Chilling never before seen photos show first transport of Poles to Auschwitz
An extraordinary collection of photographs capturing the deportation of the first Polish prisoners to the newly established German Nazi concentration camp Auschwitz has recently come to light.
The significant collection offers a glimpse into the events that unfolded 83 years ago on June 14, 1940, when the Germans sent a group of 728 Poles from a prison in Tarnow to Auschwitz.
The group included soldiers of the September campaign, members of underground independence organisations, high school and university students, as well as a small group of Polish Jews.
They were given numbers from 31 to 758. Of the 728 deported prisoners, 325 survived the war, 292 died, and for 111 their fate is unknown.
Digital reproductions of the photographs were donated to the Auschwitz Museum by Marek Tomaszewski, a collector and author from Tarnów who published them in his book "Tarnów – KL Auschwitz: The First Transport to Hell."
Writing in the book’s introduction, Tomaszewski said: "Imagine the reaction of an enthusiast, a collector of regional memorabilia, who, on a gloomy day, sitting in his room, receives a message from his colleague in Canada with an attachment.
“When opened, it reveals photographs of a very significant event in the history of the city and the country, of which the previously known photographic documentation is very scarce."
Comprising a total of 96 images, the album is believed to have belonged to a member of the German Order Police detachment stationed on Chyszowska Street (now Mościckiego) in Tarnów.
The unit was entrusted with the task of escorting the prisoners, guiding the column from the Tarnów bathhouse through Dębowa, Wałowa, and Krakowska streets to the railway ramp situated on present-day Bartla Street.
The photographs also offer glimpses into the lives of the Schutzpolizei officers stationed in Tarnów, which makes them an important historical source.
Dr.
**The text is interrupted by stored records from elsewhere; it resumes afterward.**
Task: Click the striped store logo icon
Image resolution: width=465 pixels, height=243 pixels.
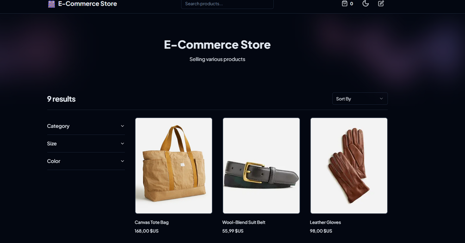Action: (x=51, y=4)
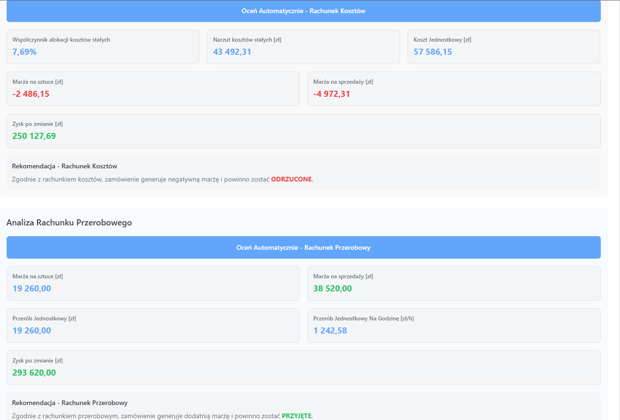Click the Koszt Jednostkowy card
This screenshot has height=420, width=620.
[503, 47]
Piotr Cywiński, the director of the Auschwitz Museum, said: “Marek Tomaszewski has provided the Museum with high-quality scans of the entire collection, which will become visual documents illustrating the beginnings of Auschwitz and the history of the camp's prisoners and victims.”
In the six images from the collection released by the Auschwitz Museum we see the group of 728 Poles being marshalled by the German police unit next to the bathhouse in Tarnów.
Three helmeted Germans stare at the camera’s lens, possibly held by a friend.
We see the group being marched through Tarnów under escort and then again at the train station before being herded into wagons.
In the final photo, we see the German guards outside a building in Oświęcim, helmets off, seemingly being dismissed after carrying out their work for the day.
Dr. Wojciech Płosa, the head of the Archives of the Museum, emphasized that the photographs, particularly those showing the prisoners on their way to the camp, are of special significance.
"None of these men, who on the early morning of 14 June 1940, marched under a heavily armed German escort to the railway station in Tarnów, knew the purpose of their journey.
“Many of them would never return to their loved ones.”